Hertz plans to increase cash flow and cut costs
Posted on: April 15th, 2009 by Taylor Smithwww.hertz.com
Hertz, the car rental giant, is anticipating further cost reductions and a boost in cash flow during 2009. It also sees opportunities to make acquisitions, according to a letter written by Clayton, Dubilier & Rice (CD&R), a private equity firm that is a large Hertz shareholder.
The letter from the major shareholder, which was obtained by Reuters, provided details of the 19 March conference call CD&R held with other investors.
In 2005, CD&R, along with Carlyle and Merrill Lynch Global Private Equity, took Hertz private, and then re-listed the company the following year.

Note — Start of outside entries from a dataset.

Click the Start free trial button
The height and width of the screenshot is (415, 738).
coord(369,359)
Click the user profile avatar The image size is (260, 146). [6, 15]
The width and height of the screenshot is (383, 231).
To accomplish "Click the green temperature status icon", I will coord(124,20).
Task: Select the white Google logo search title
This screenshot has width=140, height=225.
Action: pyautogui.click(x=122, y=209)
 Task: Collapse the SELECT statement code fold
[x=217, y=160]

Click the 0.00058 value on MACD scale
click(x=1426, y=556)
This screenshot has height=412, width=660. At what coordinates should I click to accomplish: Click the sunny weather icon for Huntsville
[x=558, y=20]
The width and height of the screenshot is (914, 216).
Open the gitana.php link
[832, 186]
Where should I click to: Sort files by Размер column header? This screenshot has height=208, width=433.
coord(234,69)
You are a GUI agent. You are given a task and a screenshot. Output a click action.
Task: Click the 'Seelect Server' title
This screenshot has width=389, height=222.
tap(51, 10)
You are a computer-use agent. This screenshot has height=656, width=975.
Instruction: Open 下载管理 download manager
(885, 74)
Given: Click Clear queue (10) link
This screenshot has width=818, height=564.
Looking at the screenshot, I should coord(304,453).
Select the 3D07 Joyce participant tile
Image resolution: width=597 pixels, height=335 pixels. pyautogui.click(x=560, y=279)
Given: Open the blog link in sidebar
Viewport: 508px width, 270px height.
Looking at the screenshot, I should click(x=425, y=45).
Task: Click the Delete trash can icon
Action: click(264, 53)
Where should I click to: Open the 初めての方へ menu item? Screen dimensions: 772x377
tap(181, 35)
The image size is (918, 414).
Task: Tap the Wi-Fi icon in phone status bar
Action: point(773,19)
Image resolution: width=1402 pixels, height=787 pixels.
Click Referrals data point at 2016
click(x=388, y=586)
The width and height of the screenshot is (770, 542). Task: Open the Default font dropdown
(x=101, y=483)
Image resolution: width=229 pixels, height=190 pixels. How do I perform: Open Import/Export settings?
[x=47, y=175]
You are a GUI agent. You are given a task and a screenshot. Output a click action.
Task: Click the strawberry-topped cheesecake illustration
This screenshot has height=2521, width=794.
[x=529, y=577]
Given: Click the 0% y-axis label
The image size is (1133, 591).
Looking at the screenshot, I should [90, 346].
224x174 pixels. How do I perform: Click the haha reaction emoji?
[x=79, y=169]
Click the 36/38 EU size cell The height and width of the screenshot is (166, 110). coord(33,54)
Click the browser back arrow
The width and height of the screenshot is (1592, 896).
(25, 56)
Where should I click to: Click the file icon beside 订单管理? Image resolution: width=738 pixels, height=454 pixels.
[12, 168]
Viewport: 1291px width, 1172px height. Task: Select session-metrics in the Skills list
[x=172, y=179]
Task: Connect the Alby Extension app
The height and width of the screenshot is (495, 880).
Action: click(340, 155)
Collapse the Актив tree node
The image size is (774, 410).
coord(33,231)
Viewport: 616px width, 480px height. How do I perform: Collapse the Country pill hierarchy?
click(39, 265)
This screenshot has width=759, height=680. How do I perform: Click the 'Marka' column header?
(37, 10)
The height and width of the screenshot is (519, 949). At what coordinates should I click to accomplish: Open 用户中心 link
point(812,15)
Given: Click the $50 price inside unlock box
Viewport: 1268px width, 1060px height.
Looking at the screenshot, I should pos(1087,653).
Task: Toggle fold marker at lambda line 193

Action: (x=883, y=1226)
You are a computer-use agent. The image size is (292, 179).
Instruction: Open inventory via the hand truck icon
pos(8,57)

Investor progress updates are routinely provided by private equity firms, but written communications are not made public. The letter from CD&R gave updates on its portfolio and noted that the firm sees opportunities for deals in the near term.
Other buyout firms, including the Blackstone Group, the Carlyle Group, Kohlberg Kravis Roberts & Co and TPG, have also recently provided updates to investors with their year-end numbers.
CD&R declined to comment on the contents of its letter.
In a section of the letter on Hertz, CD&R operating partner George Tamke was cited as saying that the rental car company was focused on cost actions and new cash flow initiatives.